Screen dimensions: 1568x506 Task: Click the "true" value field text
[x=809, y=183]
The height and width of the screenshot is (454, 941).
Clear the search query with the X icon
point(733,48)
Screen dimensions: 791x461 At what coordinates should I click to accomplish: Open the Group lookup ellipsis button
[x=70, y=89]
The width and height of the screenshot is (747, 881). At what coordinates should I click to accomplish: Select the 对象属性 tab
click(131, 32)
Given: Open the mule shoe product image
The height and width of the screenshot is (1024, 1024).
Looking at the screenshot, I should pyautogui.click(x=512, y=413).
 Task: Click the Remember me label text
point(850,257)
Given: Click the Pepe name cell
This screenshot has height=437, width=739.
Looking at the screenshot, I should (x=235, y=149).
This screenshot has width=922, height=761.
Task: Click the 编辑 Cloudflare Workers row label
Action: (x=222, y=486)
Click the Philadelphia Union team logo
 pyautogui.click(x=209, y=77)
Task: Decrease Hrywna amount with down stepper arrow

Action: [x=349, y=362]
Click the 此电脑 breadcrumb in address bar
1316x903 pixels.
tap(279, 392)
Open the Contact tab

→ **Work to be completed**
All of the entries above must be quoted exactly.

→ **Task solution**
Screen dimensions: 1568x506 Task: Click the "true" value field text
[x=809, y=183]
The height and width of the screenshot is (454, 941).
Clear the search query with the X icon
point(733,48)
Screen dimensions: 791x461 At what coordinates should I click to accomplish: Open the Group lookup ellipsis button
[x=70, y=89]
The width and height of the screenshot is (747, 881). At what coordinates should I click to accomplish: Select the 对象属性 tab
click(131, 32)
Given: Open the mule shoe product image
The height and width of the screenshot is (1024, 1024).
Looking at the screenshot, I should pyautogui.click(x=512, y=413).
 Task: Click the Remember me label text
point(850,257)
Given: Click the Pepe name cell
This screenshot has height=437, width=739.
Looking at the screenshot, I should (x=235, y=149).
This screenshot has width=922, height=761.
Task: Click the 编辑 Cloudflare Workers row label
Action: (x=222, y=486)
Click the Philadelphia Union team logo
 pyautogui.click(x=209, y=77)
Task: Decrease Hrywna amount with down stepper arrow

Action: [x=349, y=362]
Click the 此电脑 breadcrumb in address bar
1316x903 pixels.
tap(279, 392)
Open the Contact tab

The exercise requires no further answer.